US expands travel ban to Brazil, poised to cross 100,000 toll
The travel ban goes into effect from Friday and applies to immigrants and non-immigrants from Brazil, same as earlier orders suspending travelers from China, Iran, the Schengen area, the United Kingdom and Ireland.
by Yashwant RajThe Trump administration on Sunday suspended the entry of travelers from Brazil citing widespread human-to-human transmission of the coronavirus there and the threat infected individuals from there pose to the United States, which is staring at the grimmest of Covid-19 records of 100,000 deaths.
The travel ban goes into effect from Friday and applies to immigrants and non-immigrants from Brazil, same as earlier orders suspending travelers from China, Iran, the Schengen area, the United Kingdom and Ireland.
Citing the World Health Organization, which the United States has threatened to defund if it does not fix its China skew, the White House said in an official proclamation Brazil is currently number three in the world in number of infections — at 310,087 (it’s No 2 at 363,211, according to the Johns Hopkins University Covid-19 tracker, behind only the United States).
The potential of infected people from Brazil entering the United States undetected, President Donald Trump said in the proclamation issued under his name and seal, “threatens the security of our transportation system and infrastructure and the national security”.
Trump has touted his ban on travel from China, effective February 2, as the lynchpin of his administration’s response to the coronavirus outbreak, as he continues to be accused of a later a delayed and botched response.
US fatalities from Covid-19 stood Monday morning at 97,722, just shy of the 100,000 mar, up by 633 over the past 24 hours. Infections went up by 20,634 over the same period to 1.66 million.
President Trump, who has called himself a cheerleader for keeping up the spirits of Americans during these times of despair and despondency with his optimism, tried to focus on the positives. “Cases, numbers and deaths are going down all over the Country!” he wrote on twitter Sunday morning, which is true, but so is the eventuality of the US crossing 100,000, accounting for a third of the toll worldwide, which he did not acknowledge.
The US president has sought to shift as much of the blame for the outbreak away from himself and his administration as he can, with an eye on the November elections.

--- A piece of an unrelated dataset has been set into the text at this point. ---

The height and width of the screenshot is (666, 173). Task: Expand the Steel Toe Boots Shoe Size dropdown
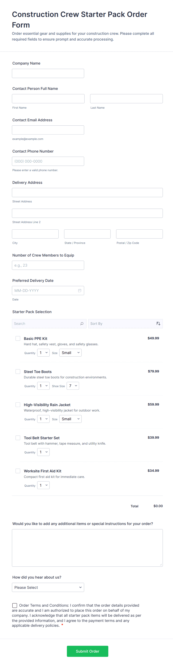coord(73,386)
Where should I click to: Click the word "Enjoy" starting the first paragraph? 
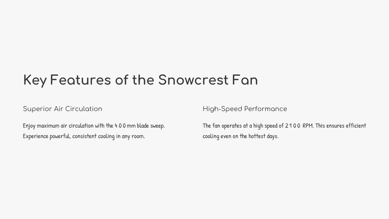29,126
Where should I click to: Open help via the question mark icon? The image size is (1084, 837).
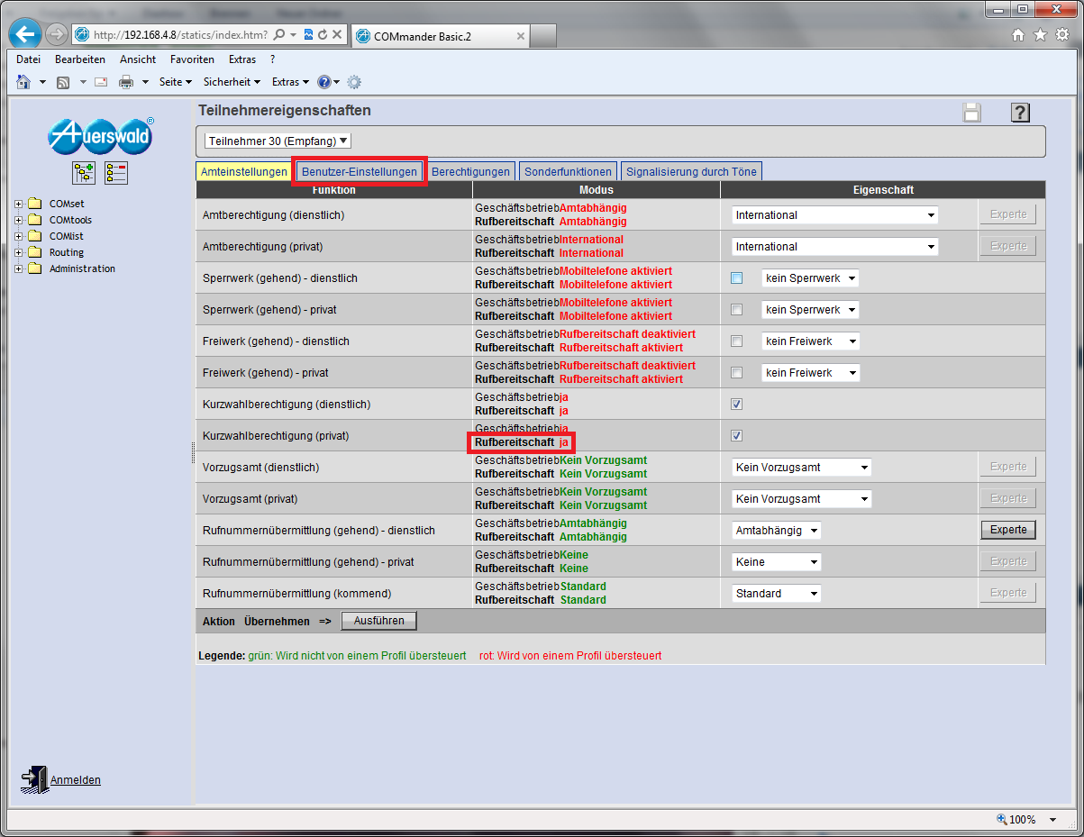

He has accused China of being slow to alert the world and threatened to punish the WHO for helping China cover up its alleged mishandling of the epidemic from the start, and downplaying it.
Robert O’Brien, the US national security adviser, told an NBC TV interviewer Sunday China “unleashed a virus on the world that’s destroyed trillions of dollars in American economic wealth that we’re having to spend to keep our economy alive, to keep Americans afloat during this virus”.
“The cover-up that they did of the virus is going to go down in history, along with Chernobyl,” he added, referring to the world’s worst nuclear disaster yet at a nuclear plant in erstwhile Soviet Union’s Ukraine in 1986. Moscow is alleged to have covered up the exact extent of the devastation.